E. Similarly, we can try the following command to see another possible implication for another subset of penguins data:

set2 = penguins[penguins["Island"] == "Torgersen"]
sns.lineplot(data = set2, x = "Culmen Depth (mm)", y = "Culmen Length (mm)")

Now We may want to do something more, such as seeing implications between two variables from multiple species in one graph.

A. To gain a better sense of data, we can use set_index command for dataframe objects(here is the penguins) where we specify the keys to be the index:

penguins = penguins.set_index(keys = ["Species","Island","Body Mass (g)","Culmen Length (mm)"])

		Body Mass (g)
Species	Culmen Length (mm)
Adelie Penguin (Pygoscelis adeliae)	32.1	30.50
	33.1	29.00
	33.5	36.00
	34.0	34.00
	34.4	33.25

B. Since we may not need certain columns that do not contribute to our data visualization, we use .drop() command for data frames to drop specified columns:

smallset = penguins.drop(["studyName", "Individual ID","Comments","Sample Number","Region"],axis = 1)

C. We can now use .stack() to put information together in one column and python will group them by index.
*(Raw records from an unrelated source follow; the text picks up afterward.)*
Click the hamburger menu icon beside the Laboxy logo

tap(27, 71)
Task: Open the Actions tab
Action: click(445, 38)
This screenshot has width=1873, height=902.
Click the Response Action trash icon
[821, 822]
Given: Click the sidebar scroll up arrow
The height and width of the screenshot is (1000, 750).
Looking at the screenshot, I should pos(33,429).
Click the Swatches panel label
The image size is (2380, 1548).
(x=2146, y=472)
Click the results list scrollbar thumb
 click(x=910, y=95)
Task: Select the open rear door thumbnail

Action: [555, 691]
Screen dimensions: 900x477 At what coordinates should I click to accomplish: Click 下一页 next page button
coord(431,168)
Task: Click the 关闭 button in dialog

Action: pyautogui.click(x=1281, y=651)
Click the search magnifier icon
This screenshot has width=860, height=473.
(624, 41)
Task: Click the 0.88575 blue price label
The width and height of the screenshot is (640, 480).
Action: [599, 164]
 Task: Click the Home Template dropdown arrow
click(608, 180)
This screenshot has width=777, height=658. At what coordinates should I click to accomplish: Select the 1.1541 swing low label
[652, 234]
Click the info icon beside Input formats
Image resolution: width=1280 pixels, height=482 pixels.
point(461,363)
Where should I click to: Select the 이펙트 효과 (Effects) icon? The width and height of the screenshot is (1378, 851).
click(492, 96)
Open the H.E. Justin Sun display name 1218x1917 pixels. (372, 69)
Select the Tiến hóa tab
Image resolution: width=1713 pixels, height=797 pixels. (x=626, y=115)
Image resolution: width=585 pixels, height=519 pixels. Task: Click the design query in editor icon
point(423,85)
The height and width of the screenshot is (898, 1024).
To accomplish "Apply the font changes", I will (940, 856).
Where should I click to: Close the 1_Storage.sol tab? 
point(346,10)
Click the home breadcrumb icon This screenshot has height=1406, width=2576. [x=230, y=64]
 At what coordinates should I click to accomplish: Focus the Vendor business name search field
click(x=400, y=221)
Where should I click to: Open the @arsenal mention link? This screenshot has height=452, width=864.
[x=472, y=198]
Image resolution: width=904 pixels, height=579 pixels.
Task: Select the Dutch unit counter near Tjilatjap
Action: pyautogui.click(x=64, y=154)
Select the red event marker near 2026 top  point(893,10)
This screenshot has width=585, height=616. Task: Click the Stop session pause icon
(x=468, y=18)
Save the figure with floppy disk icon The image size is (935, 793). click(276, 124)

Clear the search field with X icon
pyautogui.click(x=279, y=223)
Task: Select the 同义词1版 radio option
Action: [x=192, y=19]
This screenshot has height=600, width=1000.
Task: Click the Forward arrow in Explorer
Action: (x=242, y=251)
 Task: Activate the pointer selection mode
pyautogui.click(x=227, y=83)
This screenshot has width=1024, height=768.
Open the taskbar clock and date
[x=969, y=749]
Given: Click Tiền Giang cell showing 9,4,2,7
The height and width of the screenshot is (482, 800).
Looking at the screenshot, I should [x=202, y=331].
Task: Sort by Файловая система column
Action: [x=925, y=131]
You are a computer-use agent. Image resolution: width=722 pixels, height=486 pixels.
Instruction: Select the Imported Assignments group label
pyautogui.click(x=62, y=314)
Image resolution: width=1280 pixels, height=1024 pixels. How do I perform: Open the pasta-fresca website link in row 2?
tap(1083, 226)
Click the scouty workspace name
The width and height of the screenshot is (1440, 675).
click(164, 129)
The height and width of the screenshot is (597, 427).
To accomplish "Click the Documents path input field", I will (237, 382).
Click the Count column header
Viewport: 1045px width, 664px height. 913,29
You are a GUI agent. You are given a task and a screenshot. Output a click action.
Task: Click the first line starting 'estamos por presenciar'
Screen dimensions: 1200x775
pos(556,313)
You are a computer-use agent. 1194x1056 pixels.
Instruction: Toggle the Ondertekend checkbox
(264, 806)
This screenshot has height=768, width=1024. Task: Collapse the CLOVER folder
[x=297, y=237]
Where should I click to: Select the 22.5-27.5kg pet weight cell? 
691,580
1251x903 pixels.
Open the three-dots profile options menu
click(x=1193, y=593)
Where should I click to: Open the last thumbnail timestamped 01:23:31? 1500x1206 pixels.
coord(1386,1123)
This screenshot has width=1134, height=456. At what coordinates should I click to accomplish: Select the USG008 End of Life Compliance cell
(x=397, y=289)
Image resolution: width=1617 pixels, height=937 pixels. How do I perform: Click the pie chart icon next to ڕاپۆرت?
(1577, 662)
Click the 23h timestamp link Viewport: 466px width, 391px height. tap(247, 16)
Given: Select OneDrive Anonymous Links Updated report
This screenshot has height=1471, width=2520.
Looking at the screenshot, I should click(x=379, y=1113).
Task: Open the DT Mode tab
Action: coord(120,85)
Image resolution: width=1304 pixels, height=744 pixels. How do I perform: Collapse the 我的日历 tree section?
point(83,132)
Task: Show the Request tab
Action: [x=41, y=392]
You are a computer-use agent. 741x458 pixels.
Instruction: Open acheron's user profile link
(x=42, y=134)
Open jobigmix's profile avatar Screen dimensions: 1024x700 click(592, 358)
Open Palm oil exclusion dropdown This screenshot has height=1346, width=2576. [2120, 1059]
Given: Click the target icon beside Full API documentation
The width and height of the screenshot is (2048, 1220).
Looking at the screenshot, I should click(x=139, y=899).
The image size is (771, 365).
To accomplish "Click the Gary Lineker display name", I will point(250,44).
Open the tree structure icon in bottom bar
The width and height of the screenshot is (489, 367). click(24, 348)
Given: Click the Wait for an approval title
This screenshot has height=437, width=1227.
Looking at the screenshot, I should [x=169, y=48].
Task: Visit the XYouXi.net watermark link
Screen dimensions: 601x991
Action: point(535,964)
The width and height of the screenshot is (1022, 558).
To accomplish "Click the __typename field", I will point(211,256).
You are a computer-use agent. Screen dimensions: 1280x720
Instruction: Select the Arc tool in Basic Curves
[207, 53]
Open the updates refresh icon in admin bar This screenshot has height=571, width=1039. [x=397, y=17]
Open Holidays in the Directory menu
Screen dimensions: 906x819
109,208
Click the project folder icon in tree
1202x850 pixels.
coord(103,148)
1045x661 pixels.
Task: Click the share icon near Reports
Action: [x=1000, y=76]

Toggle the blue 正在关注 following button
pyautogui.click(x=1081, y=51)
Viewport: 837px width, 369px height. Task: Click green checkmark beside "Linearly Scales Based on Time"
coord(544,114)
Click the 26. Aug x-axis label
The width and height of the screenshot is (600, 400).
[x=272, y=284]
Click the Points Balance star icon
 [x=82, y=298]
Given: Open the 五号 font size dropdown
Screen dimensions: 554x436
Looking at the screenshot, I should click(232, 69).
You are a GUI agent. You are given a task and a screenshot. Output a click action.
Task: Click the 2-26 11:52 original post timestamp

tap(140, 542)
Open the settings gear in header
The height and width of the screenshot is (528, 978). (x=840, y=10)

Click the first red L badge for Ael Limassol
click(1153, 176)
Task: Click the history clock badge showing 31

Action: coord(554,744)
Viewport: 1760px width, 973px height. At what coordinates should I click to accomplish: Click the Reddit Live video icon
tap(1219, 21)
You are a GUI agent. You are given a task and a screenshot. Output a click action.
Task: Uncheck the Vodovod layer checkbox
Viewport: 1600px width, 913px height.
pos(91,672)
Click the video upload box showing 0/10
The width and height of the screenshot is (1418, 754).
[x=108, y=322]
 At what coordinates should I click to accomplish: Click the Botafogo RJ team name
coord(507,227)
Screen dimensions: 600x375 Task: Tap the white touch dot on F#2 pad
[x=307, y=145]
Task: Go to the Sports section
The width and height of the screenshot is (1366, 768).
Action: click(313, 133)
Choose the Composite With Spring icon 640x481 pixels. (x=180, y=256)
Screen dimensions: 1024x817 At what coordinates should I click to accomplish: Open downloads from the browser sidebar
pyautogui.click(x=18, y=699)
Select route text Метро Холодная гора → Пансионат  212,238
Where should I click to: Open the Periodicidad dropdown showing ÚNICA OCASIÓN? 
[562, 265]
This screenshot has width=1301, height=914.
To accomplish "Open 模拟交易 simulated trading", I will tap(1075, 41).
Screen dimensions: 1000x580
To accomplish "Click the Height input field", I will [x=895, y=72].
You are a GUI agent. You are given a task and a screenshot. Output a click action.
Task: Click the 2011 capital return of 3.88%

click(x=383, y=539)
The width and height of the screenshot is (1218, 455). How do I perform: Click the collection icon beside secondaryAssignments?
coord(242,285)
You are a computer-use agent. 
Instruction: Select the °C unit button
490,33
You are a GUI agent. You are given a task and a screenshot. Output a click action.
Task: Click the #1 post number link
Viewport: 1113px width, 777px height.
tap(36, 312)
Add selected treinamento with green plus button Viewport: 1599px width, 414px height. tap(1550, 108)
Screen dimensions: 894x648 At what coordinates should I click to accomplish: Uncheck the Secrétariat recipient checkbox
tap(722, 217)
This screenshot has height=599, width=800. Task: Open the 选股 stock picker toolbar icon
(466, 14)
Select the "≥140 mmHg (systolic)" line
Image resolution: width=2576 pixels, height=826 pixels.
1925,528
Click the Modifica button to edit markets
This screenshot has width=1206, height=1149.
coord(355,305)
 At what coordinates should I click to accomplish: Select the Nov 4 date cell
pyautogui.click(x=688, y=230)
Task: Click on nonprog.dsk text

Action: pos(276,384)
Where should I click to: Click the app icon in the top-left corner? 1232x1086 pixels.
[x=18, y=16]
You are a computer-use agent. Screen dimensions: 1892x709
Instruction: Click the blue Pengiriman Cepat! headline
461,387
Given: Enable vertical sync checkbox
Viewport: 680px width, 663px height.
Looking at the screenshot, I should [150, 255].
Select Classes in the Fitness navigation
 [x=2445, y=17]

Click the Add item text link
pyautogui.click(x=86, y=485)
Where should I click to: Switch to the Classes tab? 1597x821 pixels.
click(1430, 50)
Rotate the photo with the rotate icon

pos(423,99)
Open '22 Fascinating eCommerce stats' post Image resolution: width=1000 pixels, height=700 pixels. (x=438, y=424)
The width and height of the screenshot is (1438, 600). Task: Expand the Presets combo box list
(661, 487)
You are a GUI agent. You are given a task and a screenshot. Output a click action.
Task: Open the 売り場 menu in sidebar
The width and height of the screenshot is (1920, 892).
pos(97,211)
We followingly use .reset_index() to turn the index columns into regular columns for plotting purposes. The commands are:

smallset = smallset.stack()
smallset = smallset.reset_index() 

D. We are more ready to make plots. First, we can divide the body mass by 100 to get smaller units of numbers for easier views. By using groupby, we group the data according to the specified columns.

averages = smallset.groupby(["Species","Culmen Length (mm)"])[["Body Mass (g)"]].mean()/100
averages = averages.reset_index()
averages.head()

	Species	Culmen Length (mm)	Body Mass (g)
0	Adelie Penguin (Pygoscelis adeliae)	32.1	30.50
1	Adelie Penguin (Pygoscelis adeliae)	33.1	29.00
2	Adelie Penguin (Pygoscelis adeliae)	33.5	36.00
3	Adelie Penguin (Pygoscelis adeliae)	34.0	34.00
4	Adelie Penguin (Pygoscelis adeliae)	34.4	33.25

E. Now we are ready to plot with data that we have. We still use the lineplot command in seaborn. We specify the data set, x variable, y variable, hue.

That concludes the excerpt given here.